My first year at the University of Cambridge ended in a May Week seemingly spliced together from the more outrageous bits of Brideshead Revisited. I watched a firework display rumoured to cost in excess of £10,000 from a punt; I now have more photos with men in black tie than I do with my own mother and there's a delightful one of me swigging champagne out of the bottle like a particularly upmarket pirate. The revel of balls and garden parties cut through the fresh horror of exam term and brought with them not only more Pimms than a summer in the Cotswolds but also the delicious rage of the Daily Mail.

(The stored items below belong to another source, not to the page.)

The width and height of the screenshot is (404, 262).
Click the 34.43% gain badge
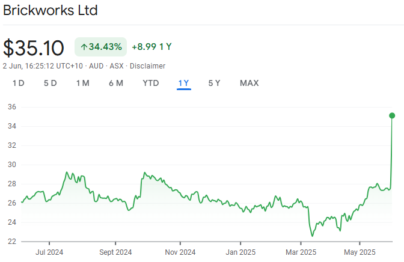(x=101, y=47)
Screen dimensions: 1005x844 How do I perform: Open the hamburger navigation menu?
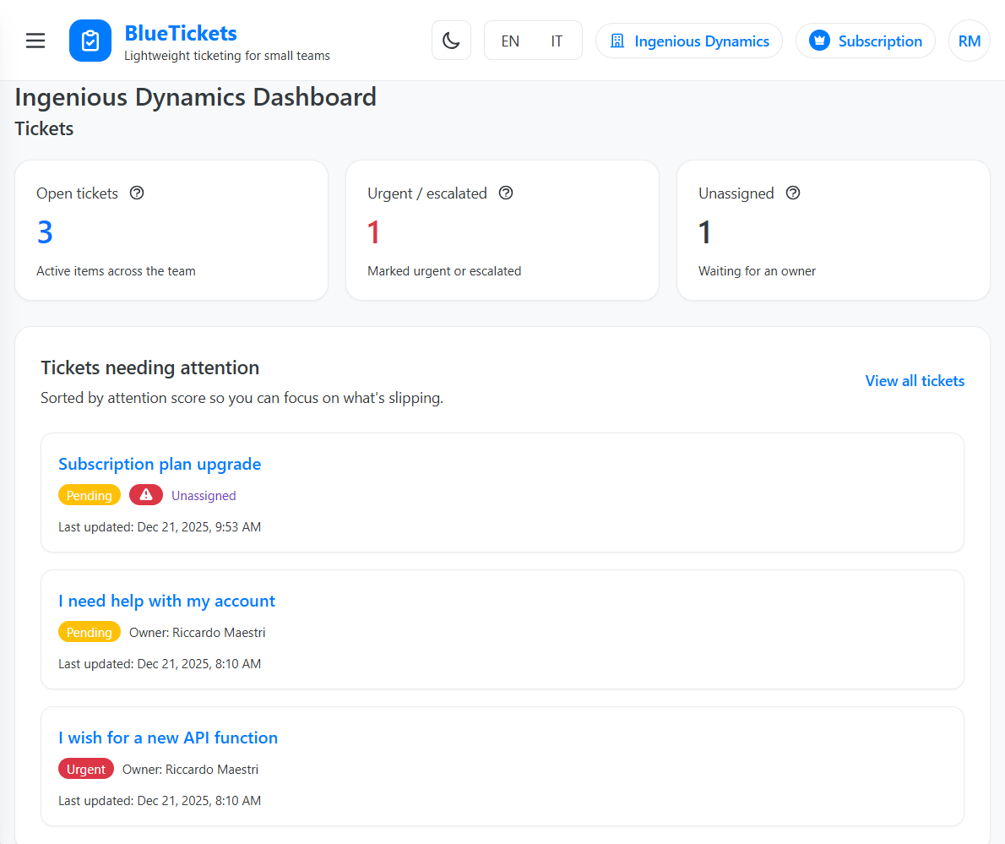pos(35,40)
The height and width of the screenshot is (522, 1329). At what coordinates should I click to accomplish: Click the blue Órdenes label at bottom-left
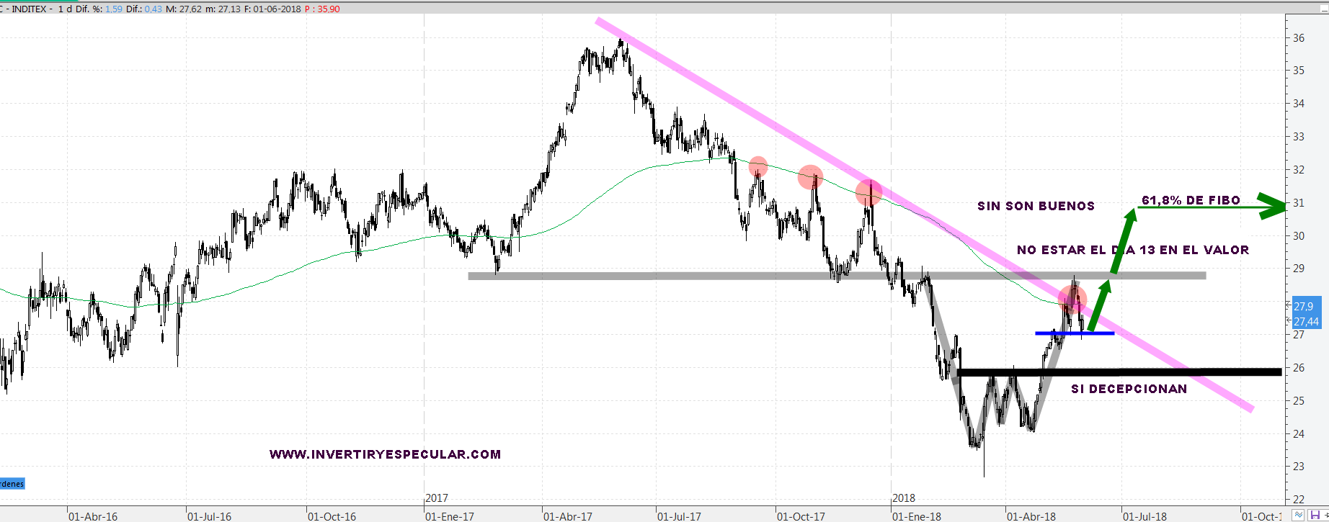[12, 484]
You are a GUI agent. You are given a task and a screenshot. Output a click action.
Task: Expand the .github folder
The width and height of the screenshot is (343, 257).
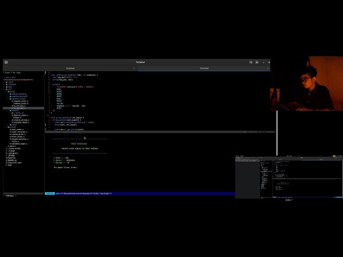(11, 85)

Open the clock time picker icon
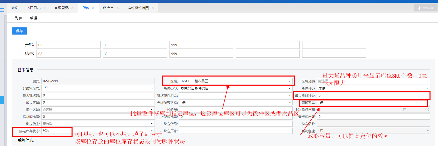click(x=427, y=110)
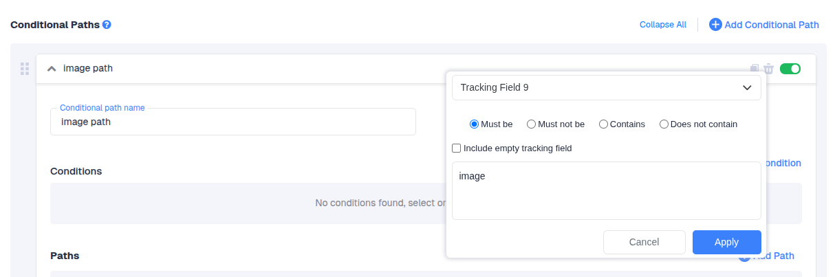Grab the drag handle of image path

click(x=25, y=69)
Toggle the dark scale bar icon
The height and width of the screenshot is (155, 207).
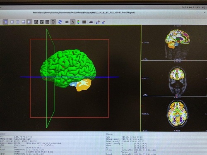(84, 22)
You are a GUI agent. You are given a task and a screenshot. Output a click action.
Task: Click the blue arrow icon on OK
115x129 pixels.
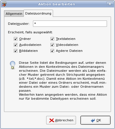(93, 120)
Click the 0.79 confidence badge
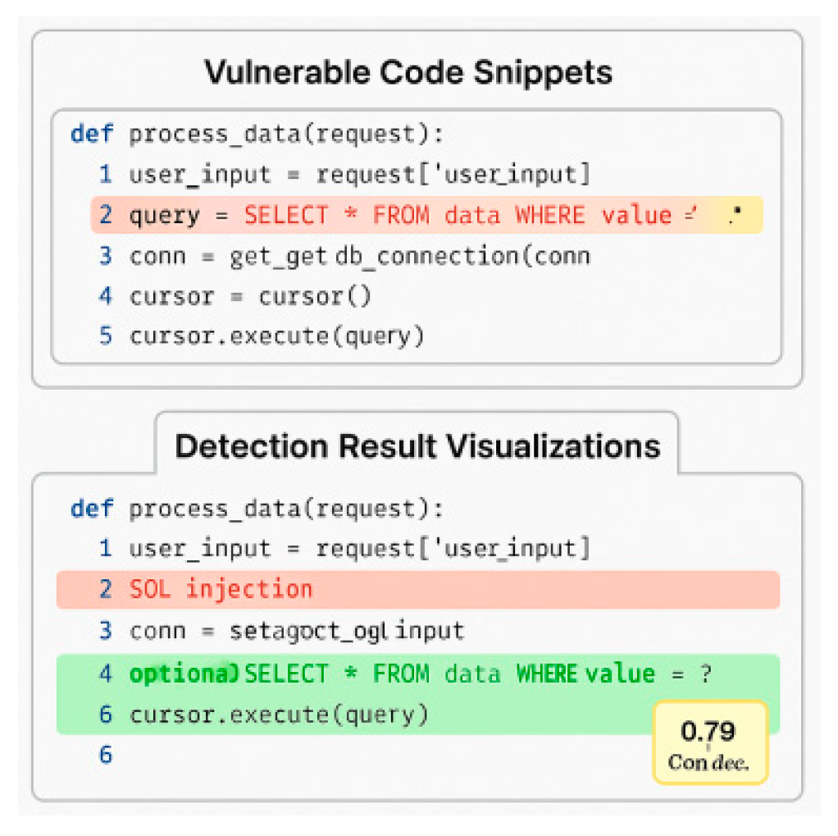 point(709,742)
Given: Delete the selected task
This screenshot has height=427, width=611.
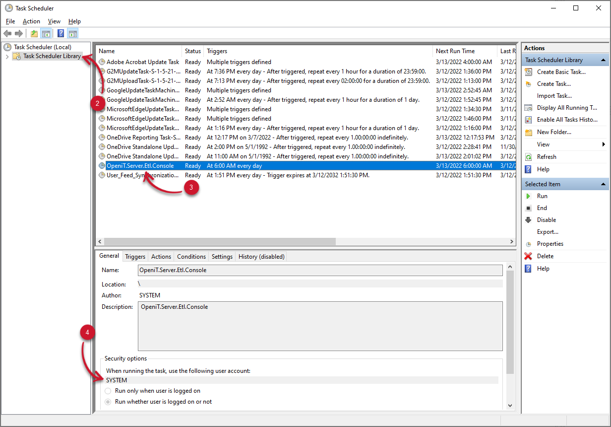Looking at the screenshot, I should point(544,256).
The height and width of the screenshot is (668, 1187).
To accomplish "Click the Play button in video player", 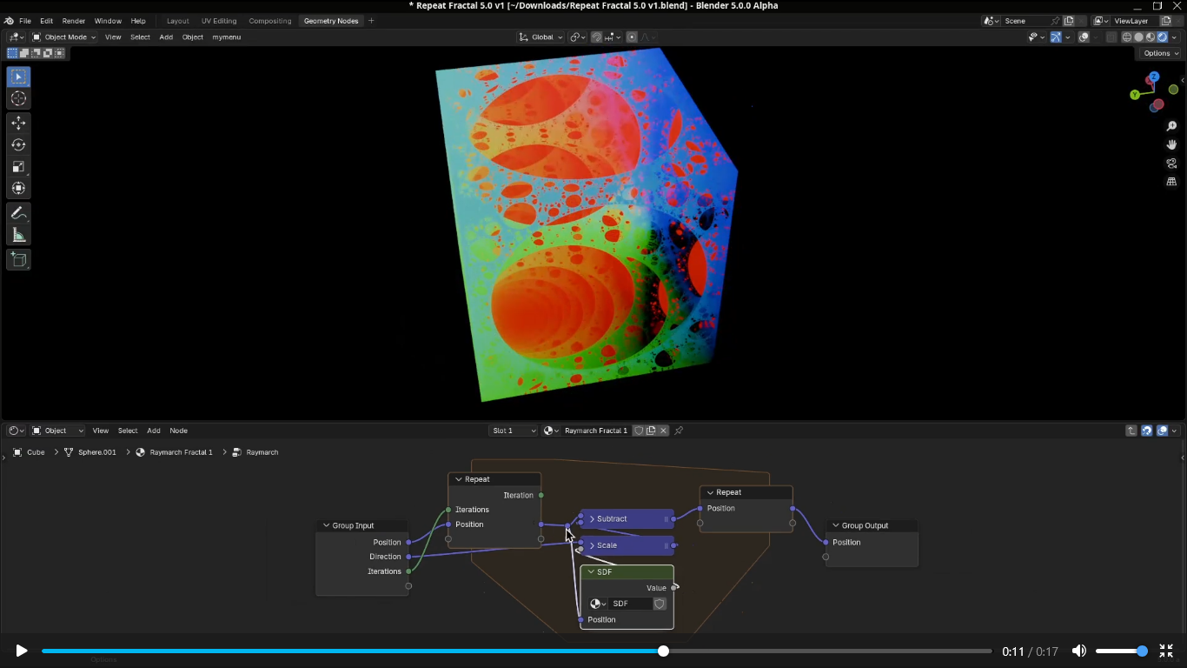I will (x=22, y=651).
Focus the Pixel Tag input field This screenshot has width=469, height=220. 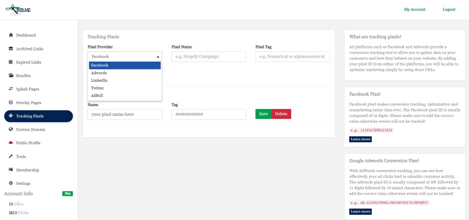(x=293, y=57)
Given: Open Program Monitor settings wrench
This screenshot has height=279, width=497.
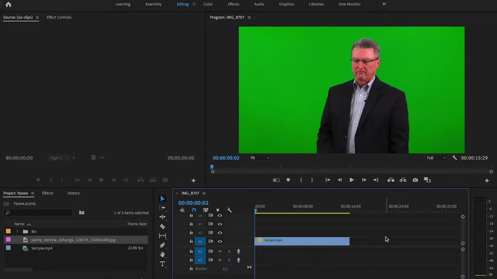Looking at the screenshot, I should coord(454,158).
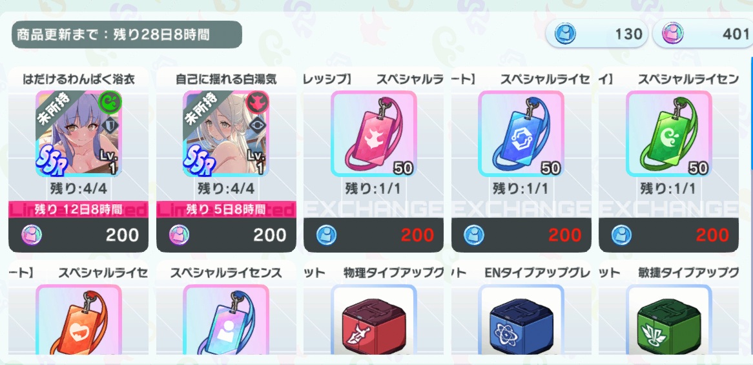Open the 自己に揺れる白湯気 SSR card
Image resolution: width=753 pixels, height=365 pixels.
pos(226,134)
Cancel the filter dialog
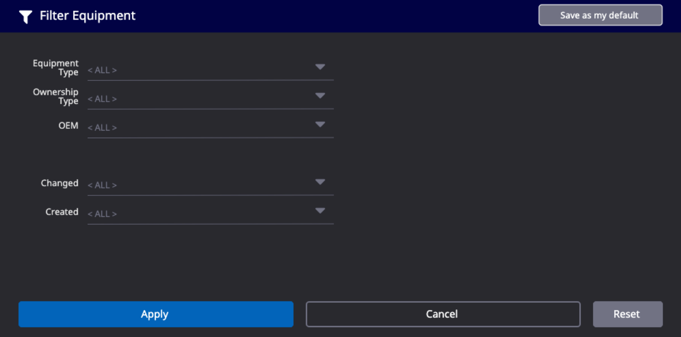Image resolution: width=681 pixels, height=337 pixels. coord(443,314)
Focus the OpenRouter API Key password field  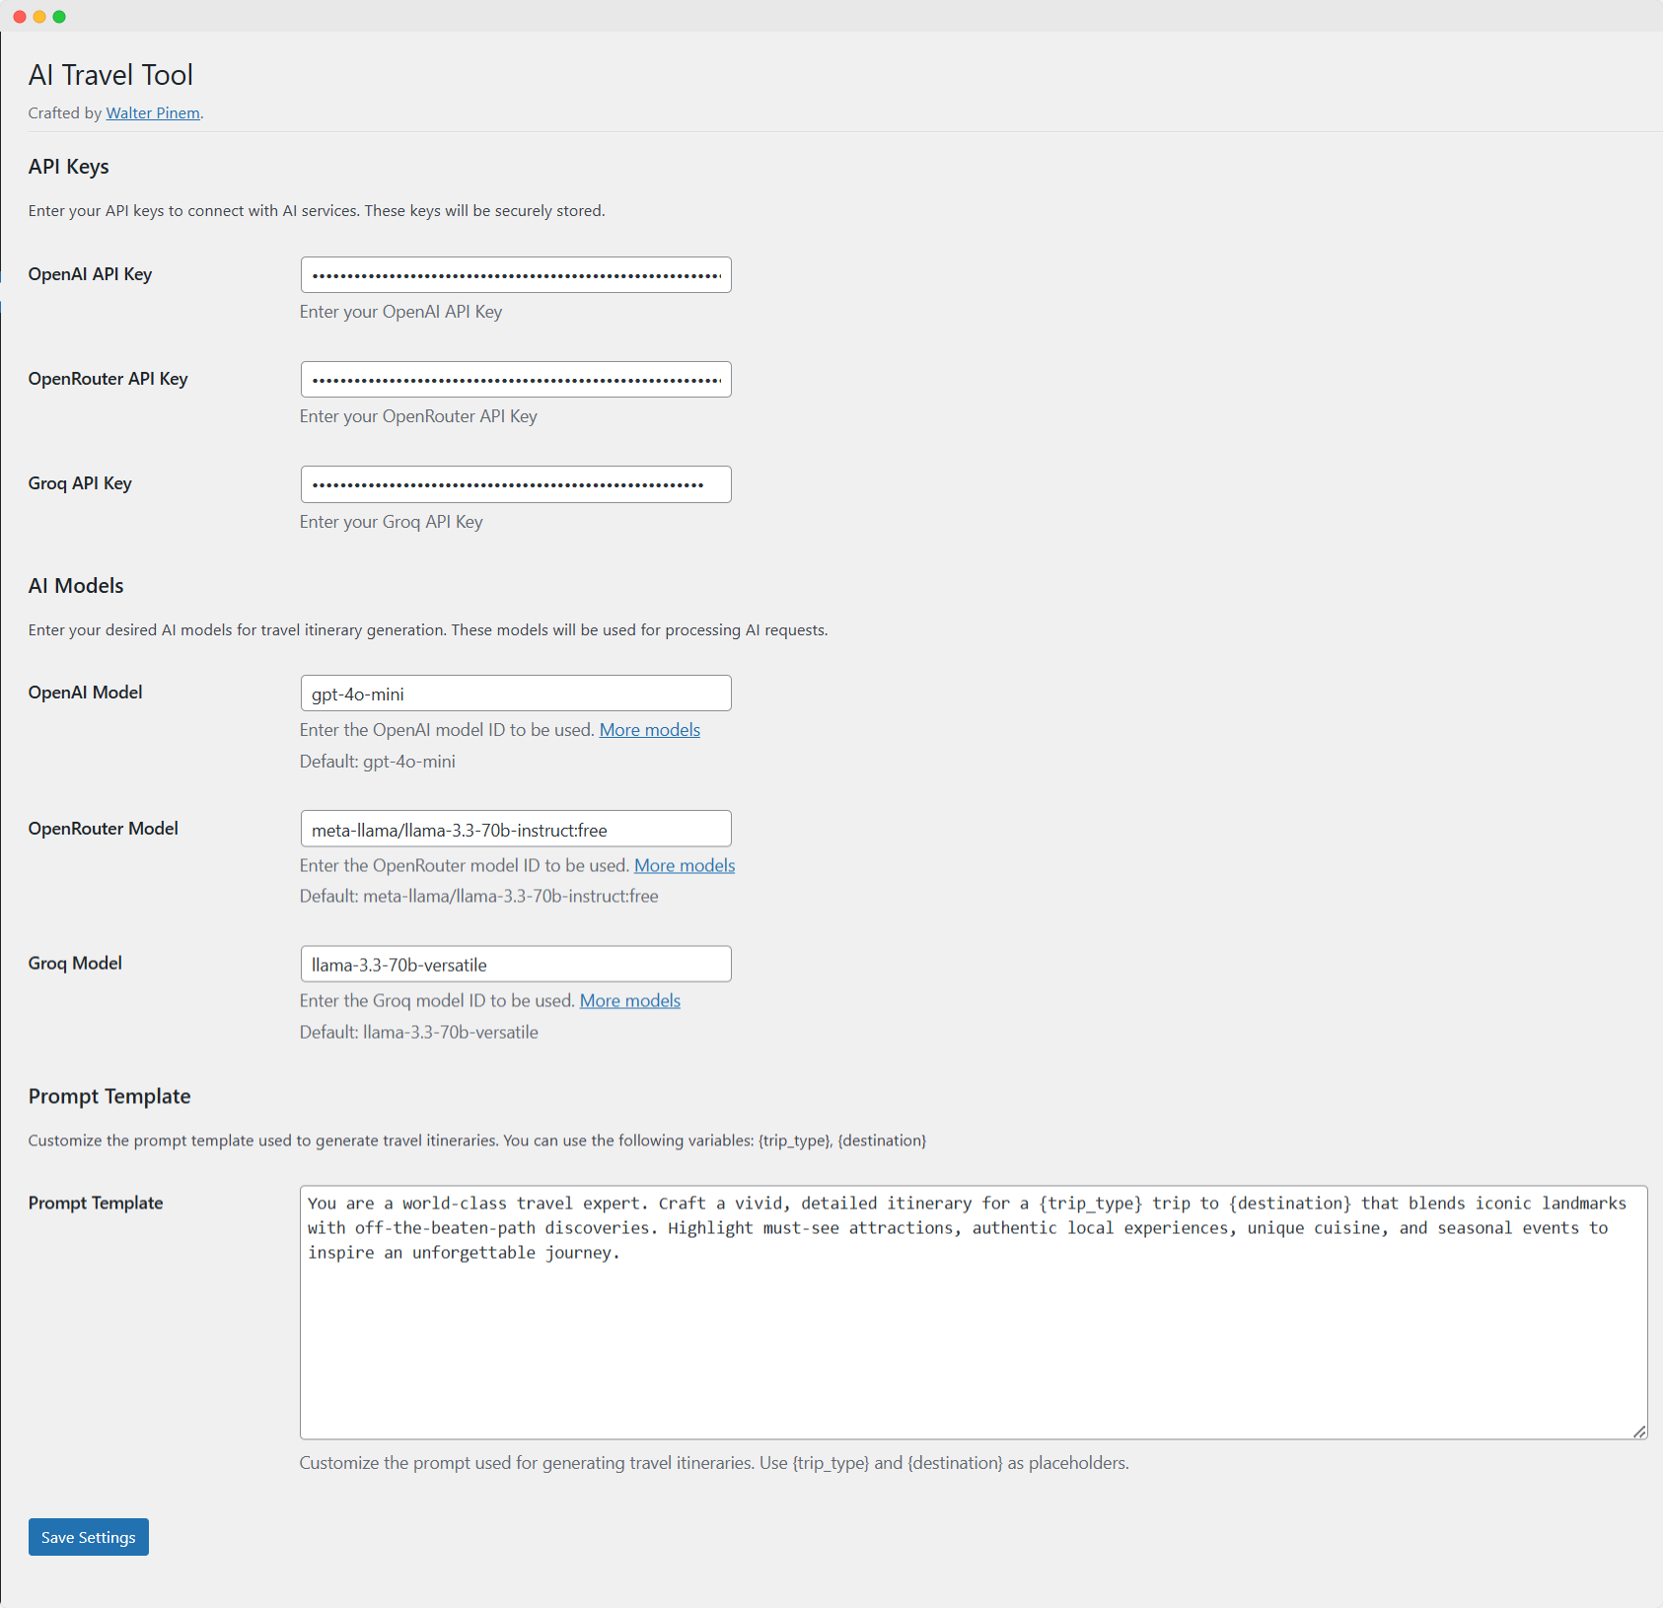pyautogui.click(x=515, y=380)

The paper provided its own special version of the morning after the night before by publishing their wild speculations as to what we had been up to behind college walls. High off the smoke of their own outrage, their aim was to titillate and shock. However, the lasting impact of those articles cuts much deeper than a few moments of outraged head shaking. Horror stories of "Oxbridge toffs" put state school pupils off applying because they perpetuate the myth that Cambridge is posh and that normal people won't fit in.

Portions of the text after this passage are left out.